Text passage:
■ ■ ■ ■

# Cake Boards



## smack (Feb 5, 2008)

My cakes seem to shrink while they are baking or cooling, and then they are too small for the cake boards. Is there a way to prevent the shrinking or a tip for cutting the boards to size?

Also, does anyone have a source for square cake boards? Is there a material different than cardboard that works better?


----------



## siduri (Aug 13, 2006)

I always noticed that overcooked cakes shrink too much, so cook them only until there is no wet on a toothpick inserted in the center. Don't go beyond that amount of time, even if your recipe says to cook longer. Your oven might be different. You might also try not greasing the sides, just the bottom. Let them cool ten minutes in the pan, then cut around with a thin knife before unmolding the cake onto the rack.
Why do you want the cake to be exactly the same size as the board? If you're stacking layers to make tiers of a wedding cake, the cake boards can be even an inch smaller than the cake, so get them smaller. But if it's just to have something to put the cake on between teh cake and the serving dish, you can still get the board a little smaller. 
I've found square cake boards in london, and i imagine you could order them online somewhere. You don;t say where you live, but i'm assuming the states? 

I've also found thick cake boards (maybe a quarter inch, maybe a little less) and i believe they were some kind of thick and strong styrofoam covered in foil or something.


----------



## smack (Feb 5, 2008)

I live in Connecticut. I've looked around online some, but haven't had much luck.

Thanks for the tips on the shrinking. I definitely think not greasing the sides will help.


----------



## jbd (Mar 17, 2008)

■ ■ ■ ■

Data extract:
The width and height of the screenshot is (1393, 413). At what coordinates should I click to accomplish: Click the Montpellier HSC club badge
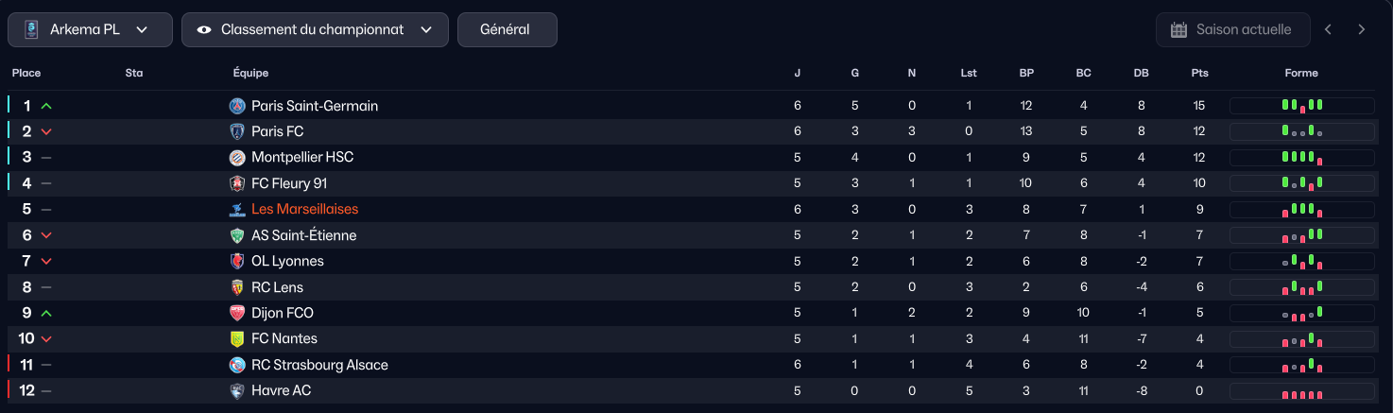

■ ■ ■ ■

What to work on:
[A] In the cake boards thread, how long should the cakes cool in the pan before being cut around with a thin knife?
[B] Please transcribe the section of the cake boards thread that opens with the words containing "I've also found" and closes with "foil or something.".
The listing has no connection to the cake boards thread.

Final answers:
[A] Ten minutes.

[B]
I've also found thick cake boards (maybe a quarter inch, maybe a little less) and i believe they were some kind of thick and strong styrofoam covered in foil or something.